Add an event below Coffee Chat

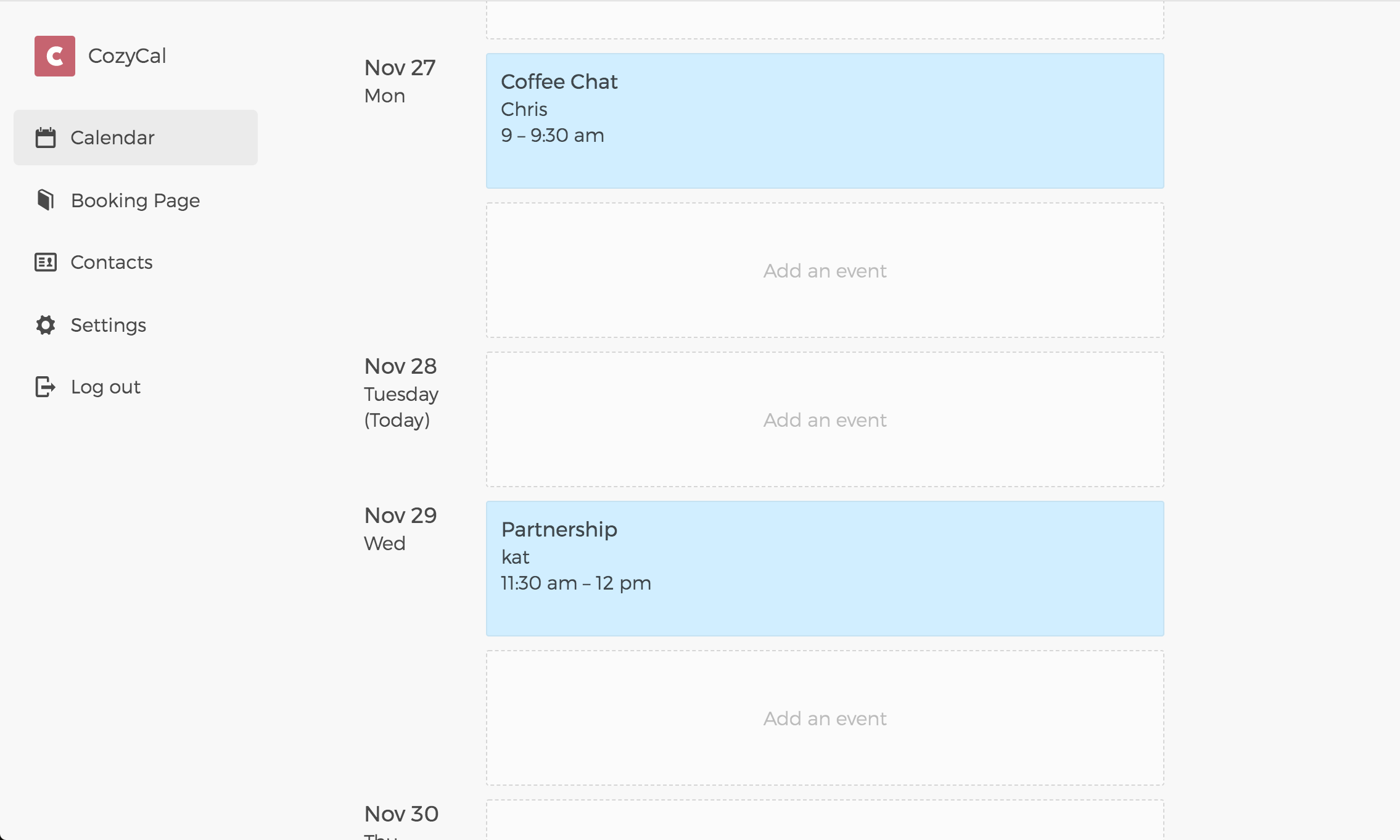pyautogui.click(x=825, y=271)
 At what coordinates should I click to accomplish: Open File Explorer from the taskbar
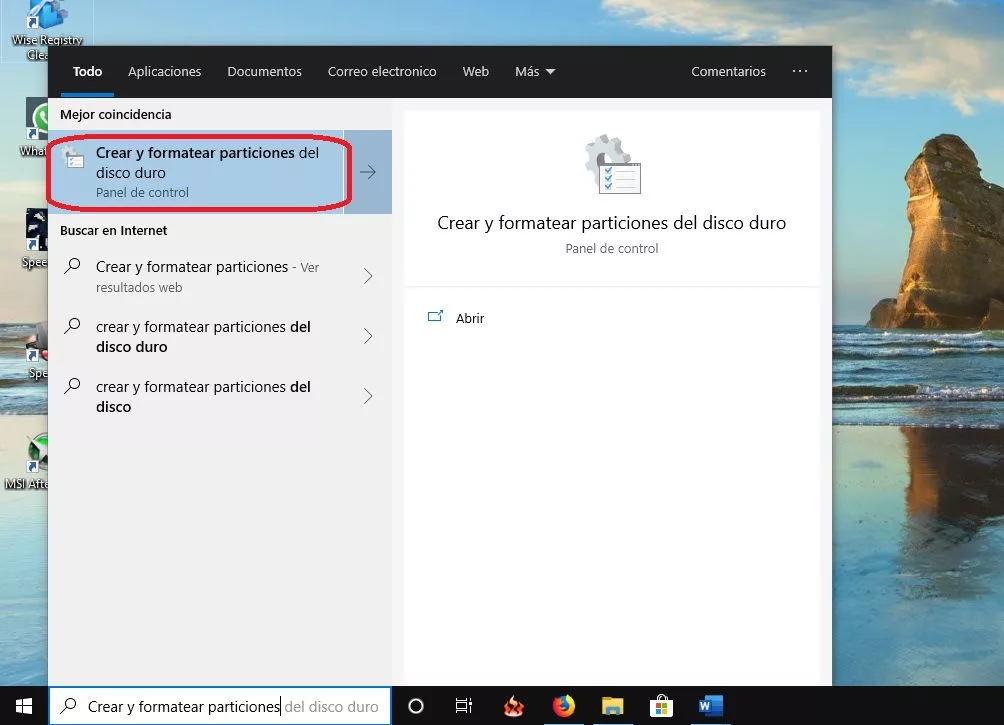coord(612,706)
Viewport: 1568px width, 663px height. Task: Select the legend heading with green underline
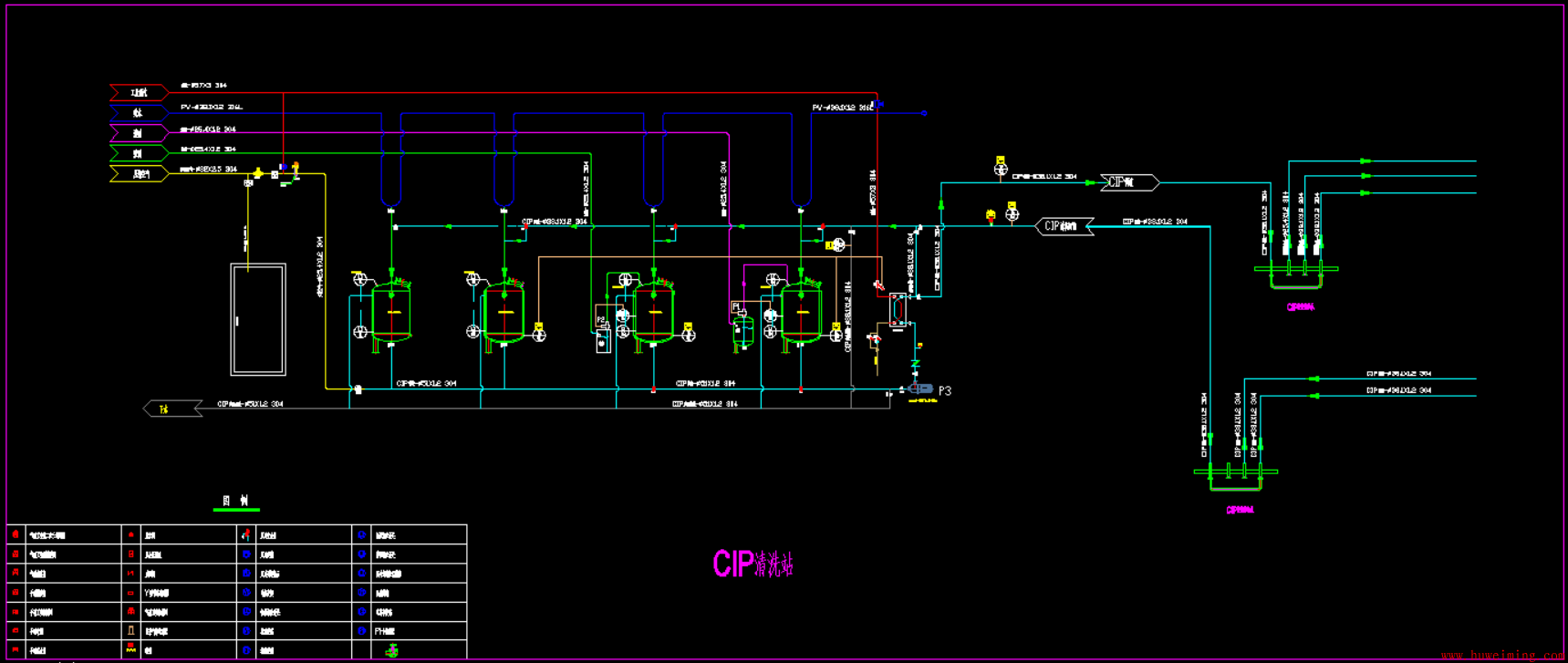pos(235,501)
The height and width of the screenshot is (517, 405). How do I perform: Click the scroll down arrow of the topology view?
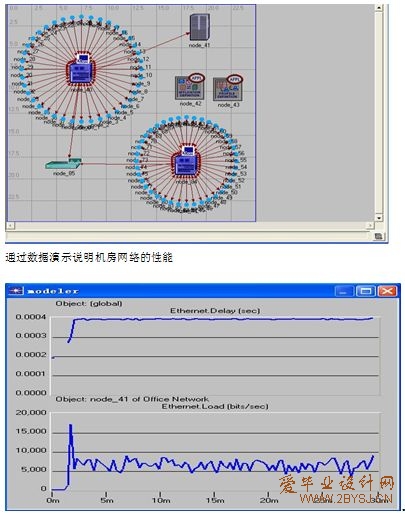[379, 218]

===============

Needed here is only the span from the line with "At what coordinates" through the last line of the entries, copied exactly with both ends and without pictures.

 At what coordinates should I click to accomplish: Open File Explorer from the taskbar
coord(612,706)
Viewport: 1568px width, 663px height. Task: Select the legend heading with green underline
pos(235,501)
The height and width of the screenshot is (517, 405). How do I perform: Click the scroll down arrow of the topology view?
[379, 218]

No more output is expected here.